**Collected data:**
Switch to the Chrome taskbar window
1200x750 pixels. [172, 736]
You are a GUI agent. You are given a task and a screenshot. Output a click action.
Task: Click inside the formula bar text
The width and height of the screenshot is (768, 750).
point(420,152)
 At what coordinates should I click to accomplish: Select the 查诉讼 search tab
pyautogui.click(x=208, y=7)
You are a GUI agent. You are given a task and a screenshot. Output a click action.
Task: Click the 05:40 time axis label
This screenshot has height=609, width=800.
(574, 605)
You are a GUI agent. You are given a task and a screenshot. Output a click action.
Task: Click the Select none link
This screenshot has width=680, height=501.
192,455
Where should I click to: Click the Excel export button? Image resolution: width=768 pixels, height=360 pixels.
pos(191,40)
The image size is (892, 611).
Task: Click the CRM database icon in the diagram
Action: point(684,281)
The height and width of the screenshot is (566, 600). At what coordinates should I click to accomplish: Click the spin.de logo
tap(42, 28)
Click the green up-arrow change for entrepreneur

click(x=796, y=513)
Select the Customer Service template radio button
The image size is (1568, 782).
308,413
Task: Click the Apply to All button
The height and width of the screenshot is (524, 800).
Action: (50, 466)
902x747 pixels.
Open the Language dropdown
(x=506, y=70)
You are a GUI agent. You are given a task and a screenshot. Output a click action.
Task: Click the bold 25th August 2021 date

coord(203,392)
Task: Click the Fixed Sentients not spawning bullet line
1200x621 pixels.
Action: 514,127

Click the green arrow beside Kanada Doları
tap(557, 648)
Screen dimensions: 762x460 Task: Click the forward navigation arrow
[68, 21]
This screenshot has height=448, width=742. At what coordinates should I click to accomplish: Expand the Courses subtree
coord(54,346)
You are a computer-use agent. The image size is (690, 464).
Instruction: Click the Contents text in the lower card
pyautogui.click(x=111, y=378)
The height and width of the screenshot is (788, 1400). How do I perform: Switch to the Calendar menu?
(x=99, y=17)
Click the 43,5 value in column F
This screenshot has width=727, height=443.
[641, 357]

**Work order:** Give back every line of the data exactly.

**Your response:**
Switch to the Chrome taskbar window
1200x750 pixels. [172, 736]
You are a GUI agent. You are given a task and a screenshot. Output a click action.
Task: Click inside the formula bar text
The width and height of the screenshot is (768, 750).
point(420,152)
 At what coordinates should I click to accomplish: Select the 查诉讼 search tab
pyautogui.click(x=208, y=7)
You are a GUI agent. You are given a task and a screenshot. Output a click action.
Task: Click the 05:40 time axis label
This screenshot has height=609, width=800.
(574, 605)
You are a GUI agent. You are given a task and a screenshot. Output a click action.
Task: Click the Select none link
This screenshot has width=680, height=501.
192,455
Where should I click to: Click the Excel export button? Image resolution: width=768 pixels, height=360 pixels.
pos(191,40)
The image size is (892, 611).
Task: Click the CRM database icon in the diagram
Action: point(684,281)
The height and width of the screenshot is (566, 600). At what coordinates should I click to accomplish: Click the spin.de logo
tap(42, 28)
Click the green up-arrow change for entrepreneur

click(x=796, y=513)
Select the Customer Service template radio button
The image size is (1568, 782).
308,413
Task: Click the Apply to All button
The height and width of the screenshot is (524, 800).
Action: (50, 466)
902x747 pixels.
Open the Language dropdown
(x=506, y=70)
You are a GUI agent. You are given a task and a screenshot. Output a click action.
Task: Click the bold 25th August 2021 date

coord(203,392)
Task: Click the Fixed Sentients not spawning bullet line
1200x621 pixels.
Action: 514,127

Click the green arrow beside Kanada Doları
tap(557, 648)
Screen dimensions: 762x460 Task: Click the forward navigation arrow
[68, 21]
This screenshot has height=448, width=742. At what coordinates should I click to accomplish: Expand the Courses subtree
coord(54,346)
You are a computer-use agent. The image size is (690, 464).
Instruction: Click the Contents text in the lower card
pyautogui.click(x=111, y=378)
The height and width of the screenshot is (788, 1400). How do I perform: Switch to the Calendar menu?
(x=99, y=17)
Click the 43,5 value in column F
This screenshot has width=727, height=443.
[641, 357]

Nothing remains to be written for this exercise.